• **Input**
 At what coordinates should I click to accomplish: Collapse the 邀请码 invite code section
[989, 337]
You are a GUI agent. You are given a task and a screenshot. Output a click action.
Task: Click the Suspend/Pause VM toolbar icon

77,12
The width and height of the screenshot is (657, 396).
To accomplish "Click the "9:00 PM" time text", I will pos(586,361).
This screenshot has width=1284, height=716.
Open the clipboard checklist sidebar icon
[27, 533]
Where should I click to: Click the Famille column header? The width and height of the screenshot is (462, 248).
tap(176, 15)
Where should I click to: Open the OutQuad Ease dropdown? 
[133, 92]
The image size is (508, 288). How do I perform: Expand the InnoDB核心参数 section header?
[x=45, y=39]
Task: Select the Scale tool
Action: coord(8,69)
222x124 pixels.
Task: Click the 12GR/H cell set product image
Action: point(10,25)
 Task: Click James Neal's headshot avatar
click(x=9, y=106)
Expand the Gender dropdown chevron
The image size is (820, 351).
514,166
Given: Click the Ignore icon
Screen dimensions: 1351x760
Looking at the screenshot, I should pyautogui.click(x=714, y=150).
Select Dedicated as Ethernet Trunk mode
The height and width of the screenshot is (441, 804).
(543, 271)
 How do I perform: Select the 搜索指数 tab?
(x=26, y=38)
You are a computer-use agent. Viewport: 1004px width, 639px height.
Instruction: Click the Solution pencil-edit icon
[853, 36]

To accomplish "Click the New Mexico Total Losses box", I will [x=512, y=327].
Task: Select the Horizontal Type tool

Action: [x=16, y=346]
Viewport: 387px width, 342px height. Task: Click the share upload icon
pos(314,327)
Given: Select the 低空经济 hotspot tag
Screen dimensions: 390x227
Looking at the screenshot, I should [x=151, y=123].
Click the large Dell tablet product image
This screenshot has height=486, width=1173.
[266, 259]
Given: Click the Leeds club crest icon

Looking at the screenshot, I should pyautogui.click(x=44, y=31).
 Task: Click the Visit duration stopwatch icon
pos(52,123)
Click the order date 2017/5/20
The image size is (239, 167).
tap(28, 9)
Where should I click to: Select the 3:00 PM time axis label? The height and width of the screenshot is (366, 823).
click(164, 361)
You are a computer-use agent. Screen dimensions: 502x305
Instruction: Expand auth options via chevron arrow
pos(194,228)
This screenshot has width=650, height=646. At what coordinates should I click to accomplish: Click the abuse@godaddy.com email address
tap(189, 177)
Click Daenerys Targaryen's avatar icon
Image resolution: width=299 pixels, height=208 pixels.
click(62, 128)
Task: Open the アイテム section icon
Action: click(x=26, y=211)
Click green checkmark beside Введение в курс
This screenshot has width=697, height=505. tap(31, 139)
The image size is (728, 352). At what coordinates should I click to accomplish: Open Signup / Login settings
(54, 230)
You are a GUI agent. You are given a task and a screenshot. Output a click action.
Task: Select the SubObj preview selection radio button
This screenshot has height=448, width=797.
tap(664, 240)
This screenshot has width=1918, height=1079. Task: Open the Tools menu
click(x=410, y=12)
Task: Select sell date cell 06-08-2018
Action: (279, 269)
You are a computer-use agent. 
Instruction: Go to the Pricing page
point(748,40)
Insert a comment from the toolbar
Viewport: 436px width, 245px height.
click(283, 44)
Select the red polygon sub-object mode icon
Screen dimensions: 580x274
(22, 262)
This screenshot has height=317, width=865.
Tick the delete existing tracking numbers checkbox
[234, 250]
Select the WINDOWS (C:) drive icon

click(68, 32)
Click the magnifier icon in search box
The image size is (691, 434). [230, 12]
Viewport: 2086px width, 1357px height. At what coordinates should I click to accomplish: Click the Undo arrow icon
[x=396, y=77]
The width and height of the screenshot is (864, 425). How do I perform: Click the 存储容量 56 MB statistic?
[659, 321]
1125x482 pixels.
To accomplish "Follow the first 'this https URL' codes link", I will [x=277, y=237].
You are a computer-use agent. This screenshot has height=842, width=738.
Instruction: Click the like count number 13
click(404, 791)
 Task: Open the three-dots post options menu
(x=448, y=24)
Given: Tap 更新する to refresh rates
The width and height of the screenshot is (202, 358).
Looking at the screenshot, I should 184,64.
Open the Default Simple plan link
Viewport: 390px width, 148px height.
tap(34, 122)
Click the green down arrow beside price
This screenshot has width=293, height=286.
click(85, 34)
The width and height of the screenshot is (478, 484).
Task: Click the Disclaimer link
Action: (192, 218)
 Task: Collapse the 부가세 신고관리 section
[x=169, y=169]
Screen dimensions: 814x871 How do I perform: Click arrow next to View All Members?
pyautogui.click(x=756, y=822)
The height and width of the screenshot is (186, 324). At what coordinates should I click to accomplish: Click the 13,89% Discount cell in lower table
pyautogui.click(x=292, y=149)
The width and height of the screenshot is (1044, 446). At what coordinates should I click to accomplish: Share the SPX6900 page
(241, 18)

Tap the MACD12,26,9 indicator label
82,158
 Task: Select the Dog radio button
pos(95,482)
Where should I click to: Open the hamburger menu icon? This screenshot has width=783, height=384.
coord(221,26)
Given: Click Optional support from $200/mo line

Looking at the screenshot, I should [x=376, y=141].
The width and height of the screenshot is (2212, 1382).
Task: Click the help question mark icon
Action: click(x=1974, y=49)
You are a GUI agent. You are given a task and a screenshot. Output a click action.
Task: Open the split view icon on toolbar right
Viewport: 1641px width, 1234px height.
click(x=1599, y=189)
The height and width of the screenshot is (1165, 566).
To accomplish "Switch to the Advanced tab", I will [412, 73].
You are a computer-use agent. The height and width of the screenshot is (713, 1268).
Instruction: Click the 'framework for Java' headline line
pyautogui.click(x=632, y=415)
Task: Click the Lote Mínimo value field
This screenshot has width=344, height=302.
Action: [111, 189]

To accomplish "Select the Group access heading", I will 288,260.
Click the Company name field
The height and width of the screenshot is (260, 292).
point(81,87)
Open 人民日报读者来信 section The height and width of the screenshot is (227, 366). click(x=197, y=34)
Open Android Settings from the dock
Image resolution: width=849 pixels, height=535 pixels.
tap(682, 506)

• **Task statement**
Reproduce all of the records above verbatim, line for line.

• **Task solution**
 At what coordinates should I click to accomplish: Collapse the 邀请码 invite code section
[989, 337]
You are a GUI agent. You are given a task and a screenshot. Output a click action.
Task: Click the Suspend/Pause VM toolbar icon

77,12
The width and height of the screenshot is (657, 396).
To accomplish "Click the "9:00 PM" time text", I will pos(586,361).
This screenshot has width=1284, height=716.
Open the clipboard checklist sidebar icon
[27, 533]
Where should I click to: Click the Famille column header? The width and height of the screenshot is (462, 248).
tap(176, 15)
Where should I click to: Open the OutQuad Ease dropdown? 
[133, 92]
The image size is (508, 288). How do I perform: Expand the InnoDB核心参数 section header?
[x=45, y=39]
Task: Select the Scale tool
Action: coord(8,69)
222x124 pixels.
Task: Click the 12GR/H cell set product image
Action: point(10,25)
 Task: Click James Neal's headshot avatar
click(x=9, y=106)
Expand the Gender dropdown chevron
The image size is (820, 351).
514,166
Given: Click the Ignore icon
Screen dimensions: 1351x760
Looking at the screenshot, I should pyautogui.click(x=714, y=150).
Select Dedicated as Ethernet Trunk mode
The height and width of the screenshot is (441, 804).
(543, 271)
 How do I perform: Select the 搜索指数 tab?
(x=26, y=38)
You are a computer-use agent. Viewport: 1004px width, 639px height.
Instruction: Click the Solution pencil-edit icon
[853, 36]

To accomplish "Click the New Mexico Total Losses box", I will [x=512, y=327].
Task: Select the Horizontal Type tool

Action: [x=16, y=346]
Viewport: 387px width, 342px height. Task: Click the share upload icon
pos(314,327)
Given: Select the 低空经济 hotspot tag
Screen dimensions: 390x227
Looking at the screenshot, I should [x=151, y=123].
Click the large Dell tablet product image
This screenshot has height=486, width=1173.
[266, 259]
Given: Click the Leeds club crest icon

Looking at the screenshot, I should pyautogui.click(x=44, y=31).
 Task: Click the Visit duration stopwatch icon
pos(52,123)
Click the order date 2017/5/20
The image size is (239, 167).
tap(28, 9)
Where should I click to: Select the 3:00 PM time axis label? The height and width of the screenshot is (366, 823).
click(164, 361)
You are a computer-use agent. Screen dimensions: 502x305
Instruction: Expand auth options via chevron arrow
pos(194,228)
This screenshot has width=650, height=646. At what coordinates should I click to accomplish: Click the abuse@godaddy.com email address
tap(189, 177)
Click Daenerys Targaryen's avatar icon
Image resolution: width=299 pixels, height=208 pixels.
click(62, 128)
Task: Open the アイテム section icon
Action: click(x=26, y=211)
Click green checkmark beside Введение в курс
This screenshot has width=697, height=505. tap(31, 139)
The image size is (728, 352). At what coordinates should I click to accomplish: Open Signup / Login settings
(54, 230)
You are a GUI agent. You are given a task and a screenshot. Output a click action.
Task: Select the SubObj preview selection radio button
This screenshot has height=448, width=797.
tap(664, 240)
This screenshot has width=1918, height=1079. Task: Open the Tools menu
click(x=410, y=12)
Task: Select sell date cell 06-08-2018
Action: (279, 269)
You are a computer-use agent. 
Instruction: Go to the Pricing page
point(748,40)
Insert a comment from the toolbar
Viewport: 436px width, 245px height.
click(283, 44)
Select the red polygon sub-object mode icon
Screen dimensions: 580x274
(22, 262)
This screenshot has height=317, width=865.
Tick the delete existing tracking numbers checkbox
[234, 250]
Select the WINDOWS (C:) drive icon

click(68, 32)
Click the magnifier icon in search box
The image size is (691, 434). [230, 12]
Viewport: 2086px width, 1357px height. At what coordinates should I click to accomplish: Click the Undo arrow icon
[x=396, y=77]
The width and height of the screenshot is (864, 425). How do I perform: Click the 存储容量 56 MB statistic?
[659, 321]
1125x482 pixels.
To accomplish "Follow the first 'this https URL' codes link", I will [x=277, y=237].
You are a computer-use agent. This screenshot has height=842, width=738.
Instruction: Click the like count number 13
click(404, 791)
 Task: Open the three-dots post options menu
(x=448, y=24)
Given: Tap 更新する to refresh rates
The width and height of the screenshot is (202, 358).
Looking at the screenshot, I should 184,64.
Open the Default Simple plan link
Viewport: 390px width, 148px height.
tap(34, 122)
Click the green down arrow beside price
This screenshot has width=293, height=286.
click(85, 34)
The width and height of the screenshot is (478, 484).
Task: Click the Disclaimer link
Action: (192, 218)
 Task: Collapse the 부가세 신고관리 section
[x=169, y=169]
Screen dimensions: 814x871 How do I perform: Click arrow next to View All Members?
pyautogui.click(x=756, y=822)
The height and width of the screenshot is (186, 324). At what coordinates should I click to accomplish: Click the 13,89% Discount cell in lower table
pyautogui.click(x=292, y=149)
The width and height of the screenshot is (1044, 446). At what coordinates should I click to accomplish: Share the SPX6900 page
(241, 18)

Tap the MACD12,26,9 indicator label
82,158
 Task: Select the Dog radio button
pos(95,482)
Where should I click to: Open the hamburger menu icon? This screenshot has width=783, height=384.
coord(221,26)
Given: Click Optional support from $200/mo line

Looking at the screenshot, I should [x=376, y=141].
The width and height of the screenshot is (2212, 1382).
Task: Click the help question mark icon
Action: click(x=1974, y=49)
You are a GUI agent. You are given a task and a screenshot. Output a click action.
Task: Open the split view icon on toolbar right
Viewport: 1641px width, 1234px height.
click(x=1599, y=189)
The height and width of the screenshot is (1165, 566).
To accomplish "Switch to the Advanced tab", I will [412, 73].
You are a computer-use agent. The height and width of the screenshot is (713, 1268).
Instruction: Click the 'framework for Java' headline line
pyautogui.click(x=632, y=415)
Task: Click the Lote Mínimo value field
This screenshot has width=344, height=302.
Action: [111, 189]

To accomplish "Select the Group access heading", I will 288,260.
Click the Company name field
The height and width of the screenshot is (260, 292).
point(81,87)
Open 人民日报读者来信 section The height and width of the screenshot is (227, 366). click(x=197, y=34)
Open Android Settings from the dock
Image resolution: width=849 pixels, height=535 pixels.
tap(682, 506)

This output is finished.